# The same Ads over and over



## zeeker (May 30, 2010)

I keep getting ad's for E harmony and girls pills. Can someone here tell me how long it takes to block theses ad's, It's been over a week now and I'm getting the same ads over and over. I'm sure more people than me are seeing these and reporting them. Please tell me if I have to put up with this for long. I think it time to leave. Just to much garbage that has nothing to do with Smoking Meat.


----------



## rbranstner (May 30, 2010)

Where are you seeing these adds? On the sides of the screens or are you getting pop ups???? I see different adds on the right side of the screen but I have never received a pop up.


----------



## abigail4476 (May 30, 2010)

Zeeker, 

PM Jeff the addresses (URLs), and Jeff will report them to Huddler to be blocked.  It may take a few days; just keep submitting addresses of irrelevant ads as you come across them.  

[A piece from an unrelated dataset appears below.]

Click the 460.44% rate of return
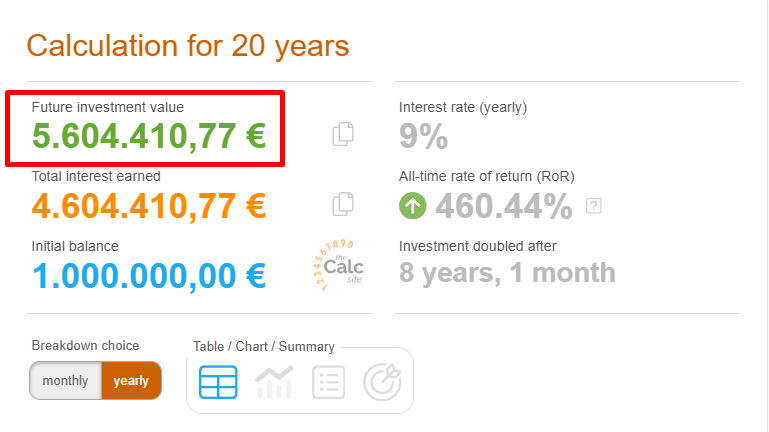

There shouldn't be _any_ popup ads.  All the ads should be imbedded in the page (static).  

Thanks!  
	

	
	
		
		



		
			







Zeeker said:


> I keep getting ad's for E harmony and girls pills. Can someone here tell me how long it takes to block theses ad's, It's been over a week now and I'm getting the same ads over and over. I'm sure more people than me are seeing these and reporting them. Please tell me if I have to put up with this for long. I think it time to leave. Just to much garbage that has nothing to do with Smoking Meat.


----------